The robust Aquablation platform involves utilizing a cystoscope, which is a thin tube with a camera that is used to view the urethra and inside of the bladder, under anesthesia. That technology is integrated with an ultrasound to provide a 3-D view of the prostate including height, width, length, and volume. This information, provided in real time via computer software, allows for the surgeon to determine an optimal tissue removal plan, including detecting healthy vs. unhealthy tissue and determining with exact precision the position of urethral sphincters (muscles that control urine flow) and ejaculation ducts critical to maintaining sexual function. Under this robotic procedure, water jets then sweep across the prostate, ablating bad tissue while avoiding the key anatomical structures. The cystoscope/ultrasound planning takes approximately 20 minutes, while the water-jet ablation can be completed in under five minutes.

“Aquablation offers a more holistic approach to treating men for enlarged prostates than traditional methods,” said Dr. Aaron Katz, chairman of the Department of Urology at NYU Winthrop Hospital. “In the past, men often had to choose between the lesser of two evils: relieve urinary problems but impact sexual function, or maintain sexual function but live with embarrassing and annoying urinary issues. Now, through this advanced procedure, resolving one side of the equation doesn’t have to negatively impact the other.
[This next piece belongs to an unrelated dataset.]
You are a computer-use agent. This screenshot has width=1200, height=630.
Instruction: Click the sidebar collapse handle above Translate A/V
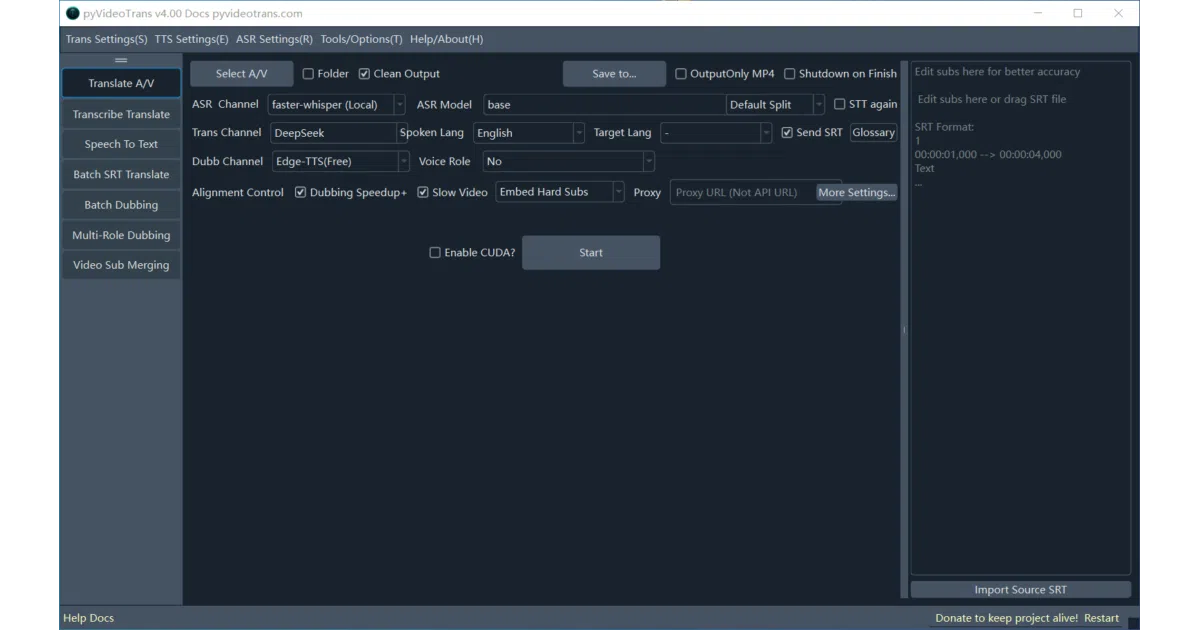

This minimally invasive procedure also produces less scarring than traditional methods that rely on heated lasers to scrape away tissue and, in turn, less scarring reduces the need for secondary procedures.”

Katz noted that fast on the heels of Jamal’s success with the first procedure, numerous additional Aquablation procedures have been scheduled, and two other urology surgeons at NYU Winthrop recently received advanced training to also perform the procedure.